- Series
- Stochastics Seminar
- Time
- Thursday, January 31, 2019 - 3:05pm for 1 hour (actually 50 minutes)
- Location
- Skiles 006
- Speaker
- V. Koltchinskii – SOM, GaTech
- Organizer
- Christian Houdré
We discuss a problem of asymptotically efficient (that is, asymptotically normal with minimax optimal limit variance) estimation of functionals of the form $\langle f(\Sigma), B\rangle$ of unknown covariance $\Sigma$ based on i.i.d.mean zero Gaussian observations $X_1,\dots, X_n\in {\mathbb R}^d$ with covariance $$\Sigma$. Under the assumptions that the dimension $d\leq n^{\alpha}$ for some $\alpha\in (0,1)$ and $f:{\mathbb R}\mapsto {\mathbb R}$ is of smoothness $s>\frac{1}{1-\alpha},$ we show how to construct an asymptotically efficient estimator of such functionals (the smoothness threshold $\frac{1}{1-\alpha}$ is known to be optimal for a simpler problem of estimation of smooth functionals of unknown mean of normal distribution).

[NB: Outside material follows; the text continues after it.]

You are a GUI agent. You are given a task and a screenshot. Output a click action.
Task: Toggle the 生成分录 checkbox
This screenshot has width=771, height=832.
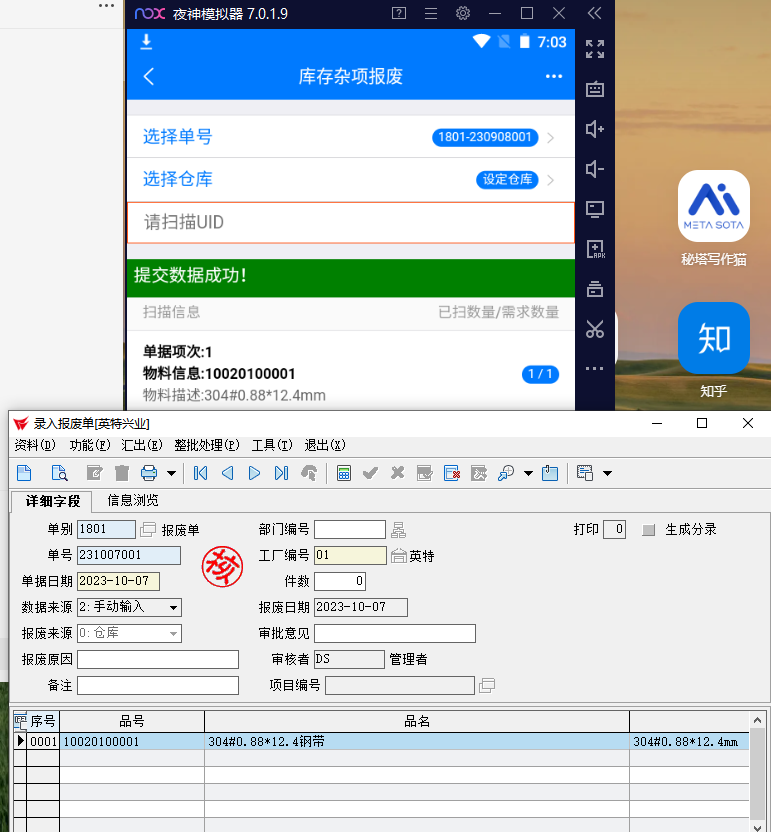tap(649, 529)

The proof of this result relies on a variety of probabilistic and analytic tools including Gaussian concentration, bounds on the remainders of Taylor expansions of operator functions and bounds on finite differences of smooth functions along certain Markov chains in the spaces of positively semi-definite matrices.